**Problem description**
Only the lines below, from the one with "Task: Open the 工具 tools menu" through the one with "770x375 pixels.", are to be written out, exactly.

**Records supplied**
______________________________

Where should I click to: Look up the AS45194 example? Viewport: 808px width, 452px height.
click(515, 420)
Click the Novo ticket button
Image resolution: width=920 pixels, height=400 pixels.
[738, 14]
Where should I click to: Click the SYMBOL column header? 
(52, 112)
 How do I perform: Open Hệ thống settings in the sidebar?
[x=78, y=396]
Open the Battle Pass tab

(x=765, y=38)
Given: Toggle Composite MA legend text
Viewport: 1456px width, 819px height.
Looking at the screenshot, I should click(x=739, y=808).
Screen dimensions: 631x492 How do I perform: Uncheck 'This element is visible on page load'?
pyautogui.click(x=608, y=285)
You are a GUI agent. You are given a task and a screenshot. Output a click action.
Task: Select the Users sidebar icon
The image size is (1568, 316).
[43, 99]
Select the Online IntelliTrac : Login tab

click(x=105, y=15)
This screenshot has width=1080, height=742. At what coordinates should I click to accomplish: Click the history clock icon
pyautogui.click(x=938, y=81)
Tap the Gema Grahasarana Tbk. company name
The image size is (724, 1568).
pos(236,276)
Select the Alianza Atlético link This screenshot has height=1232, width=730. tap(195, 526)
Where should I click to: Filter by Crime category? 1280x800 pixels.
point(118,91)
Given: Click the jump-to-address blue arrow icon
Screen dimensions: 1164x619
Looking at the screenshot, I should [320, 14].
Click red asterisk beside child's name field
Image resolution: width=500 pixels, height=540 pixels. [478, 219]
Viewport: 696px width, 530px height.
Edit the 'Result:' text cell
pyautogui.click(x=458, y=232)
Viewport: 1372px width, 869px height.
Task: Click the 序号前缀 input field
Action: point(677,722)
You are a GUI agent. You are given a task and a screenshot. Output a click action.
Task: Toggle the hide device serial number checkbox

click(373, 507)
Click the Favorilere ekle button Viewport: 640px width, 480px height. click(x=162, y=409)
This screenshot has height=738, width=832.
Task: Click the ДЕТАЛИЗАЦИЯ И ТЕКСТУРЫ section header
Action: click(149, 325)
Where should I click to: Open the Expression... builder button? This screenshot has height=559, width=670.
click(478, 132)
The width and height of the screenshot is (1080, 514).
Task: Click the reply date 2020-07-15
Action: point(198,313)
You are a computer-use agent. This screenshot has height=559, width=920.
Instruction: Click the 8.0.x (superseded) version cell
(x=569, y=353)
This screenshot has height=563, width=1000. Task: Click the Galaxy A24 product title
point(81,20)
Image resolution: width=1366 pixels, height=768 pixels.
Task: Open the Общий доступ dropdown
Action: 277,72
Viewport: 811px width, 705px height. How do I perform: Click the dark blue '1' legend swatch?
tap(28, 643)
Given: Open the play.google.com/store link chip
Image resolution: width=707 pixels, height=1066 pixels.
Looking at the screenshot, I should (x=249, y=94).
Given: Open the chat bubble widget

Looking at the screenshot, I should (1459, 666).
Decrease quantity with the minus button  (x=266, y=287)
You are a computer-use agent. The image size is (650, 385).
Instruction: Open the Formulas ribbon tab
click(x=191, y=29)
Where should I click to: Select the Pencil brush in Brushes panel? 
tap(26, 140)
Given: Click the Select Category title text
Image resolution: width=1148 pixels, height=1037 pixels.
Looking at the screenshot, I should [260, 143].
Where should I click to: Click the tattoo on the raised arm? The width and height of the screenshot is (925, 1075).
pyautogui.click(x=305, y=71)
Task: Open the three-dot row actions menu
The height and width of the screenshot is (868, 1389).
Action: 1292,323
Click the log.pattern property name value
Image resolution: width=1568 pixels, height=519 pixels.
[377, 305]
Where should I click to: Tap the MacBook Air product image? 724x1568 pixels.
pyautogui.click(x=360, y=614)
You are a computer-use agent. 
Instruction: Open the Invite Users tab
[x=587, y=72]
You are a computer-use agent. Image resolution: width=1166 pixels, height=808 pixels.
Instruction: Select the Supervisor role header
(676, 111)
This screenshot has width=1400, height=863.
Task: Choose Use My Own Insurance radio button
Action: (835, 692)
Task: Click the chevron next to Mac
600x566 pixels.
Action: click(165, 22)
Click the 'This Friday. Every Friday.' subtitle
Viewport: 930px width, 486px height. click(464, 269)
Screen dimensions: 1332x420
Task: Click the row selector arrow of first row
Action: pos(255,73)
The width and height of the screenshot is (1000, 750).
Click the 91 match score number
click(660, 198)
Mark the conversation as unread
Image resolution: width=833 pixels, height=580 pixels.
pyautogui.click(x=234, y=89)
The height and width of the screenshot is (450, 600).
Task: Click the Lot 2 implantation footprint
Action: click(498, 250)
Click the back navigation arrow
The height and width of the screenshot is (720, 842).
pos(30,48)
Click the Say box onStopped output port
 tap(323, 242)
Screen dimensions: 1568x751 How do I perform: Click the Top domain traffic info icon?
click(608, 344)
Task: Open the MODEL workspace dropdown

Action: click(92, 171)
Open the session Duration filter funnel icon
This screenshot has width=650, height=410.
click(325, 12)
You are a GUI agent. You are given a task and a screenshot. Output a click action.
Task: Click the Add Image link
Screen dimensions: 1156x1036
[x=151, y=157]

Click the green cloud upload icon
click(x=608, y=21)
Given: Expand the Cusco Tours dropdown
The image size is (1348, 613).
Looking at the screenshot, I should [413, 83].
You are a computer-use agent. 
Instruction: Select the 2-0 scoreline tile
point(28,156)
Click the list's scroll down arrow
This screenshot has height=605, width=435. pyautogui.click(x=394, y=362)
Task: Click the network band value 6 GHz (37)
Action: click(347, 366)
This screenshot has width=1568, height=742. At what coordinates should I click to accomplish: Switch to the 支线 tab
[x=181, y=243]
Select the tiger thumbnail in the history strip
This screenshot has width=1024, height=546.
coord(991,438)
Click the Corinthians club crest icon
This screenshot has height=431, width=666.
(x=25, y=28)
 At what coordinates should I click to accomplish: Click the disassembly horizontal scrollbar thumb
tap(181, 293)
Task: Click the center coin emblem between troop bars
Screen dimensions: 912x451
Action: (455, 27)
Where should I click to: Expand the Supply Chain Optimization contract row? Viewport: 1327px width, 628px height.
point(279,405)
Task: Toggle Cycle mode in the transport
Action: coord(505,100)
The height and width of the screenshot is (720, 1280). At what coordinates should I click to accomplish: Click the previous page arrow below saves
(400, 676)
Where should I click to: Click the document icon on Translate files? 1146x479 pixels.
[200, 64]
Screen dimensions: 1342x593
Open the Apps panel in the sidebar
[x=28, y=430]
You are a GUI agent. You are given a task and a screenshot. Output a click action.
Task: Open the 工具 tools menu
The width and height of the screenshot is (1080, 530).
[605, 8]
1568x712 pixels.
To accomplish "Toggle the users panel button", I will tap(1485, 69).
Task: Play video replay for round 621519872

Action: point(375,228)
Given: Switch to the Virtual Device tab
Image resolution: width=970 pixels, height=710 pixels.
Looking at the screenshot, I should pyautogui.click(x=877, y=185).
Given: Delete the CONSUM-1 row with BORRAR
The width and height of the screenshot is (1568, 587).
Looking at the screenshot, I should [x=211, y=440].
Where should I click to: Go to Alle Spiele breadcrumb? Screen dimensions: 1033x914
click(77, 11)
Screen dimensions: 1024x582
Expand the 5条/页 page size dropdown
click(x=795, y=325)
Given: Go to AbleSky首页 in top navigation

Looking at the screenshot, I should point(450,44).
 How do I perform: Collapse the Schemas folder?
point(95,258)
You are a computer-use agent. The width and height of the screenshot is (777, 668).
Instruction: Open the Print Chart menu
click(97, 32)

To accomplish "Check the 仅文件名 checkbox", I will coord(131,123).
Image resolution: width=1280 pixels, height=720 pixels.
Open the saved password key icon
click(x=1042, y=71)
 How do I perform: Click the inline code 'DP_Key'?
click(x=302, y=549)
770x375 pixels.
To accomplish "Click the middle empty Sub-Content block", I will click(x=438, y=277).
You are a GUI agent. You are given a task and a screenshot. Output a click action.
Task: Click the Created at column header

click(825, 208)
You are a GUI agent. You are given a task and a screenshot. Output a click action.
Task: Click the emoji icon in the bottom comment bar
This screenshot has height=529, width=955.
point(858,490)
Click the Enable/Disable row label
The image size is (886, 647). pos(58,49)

______________________________

**Answer to this problem**
Task: Open the 工具 tools menu
The width and height of the screenshot is (1080, 530).
[605, 8]
1568x712 pixels.
To accomplish "Toggle the users panel button", I will tap(1485, 69).
Task: Play video replay for round 621519872

Action: point(375,228)
Given: Switch to the Virtual Device tab
Image resolution: width=970 pixels, height=710 pixels.
Looking at the screenshot, I should pyautogui.click(x=877, y=185).
Given: Delete the CONSUM-1 row with BORRAR
The width and height of the screenshot is (1568, 587).
Looking at the screenshot, I should [x=211, y=440].
Where should I click to: Go to Alle Spiele breadcrumb? Screen dimensions: 1033x914
click(77, 11)
Screen dimensions: 1024x582
Expand the 5条/页 page size dropdown
click(x=795, y=325)
Given: Go to AbleSky首页 in top navigation

Looking at the screenshot, I should point(450,44).
 How do I perform: Collapse the Schemas folder?
point(95,258)
You are a computer-use agent. The width and height of the screenshot is (777, 668).
Instruction: Open the Print Chart menu
click(97, 32)

To accomplish "Check the 仅文件名 checkbox", I will coord(131,123).
Image resolution: width=1280 pixels, height=720 pixels.
Open the saved password key icon
click(x=1042, y=71)
 How do I perform: Click the inline code 'DP_Key'?
click(x=302, y=549)
770x375 pixels.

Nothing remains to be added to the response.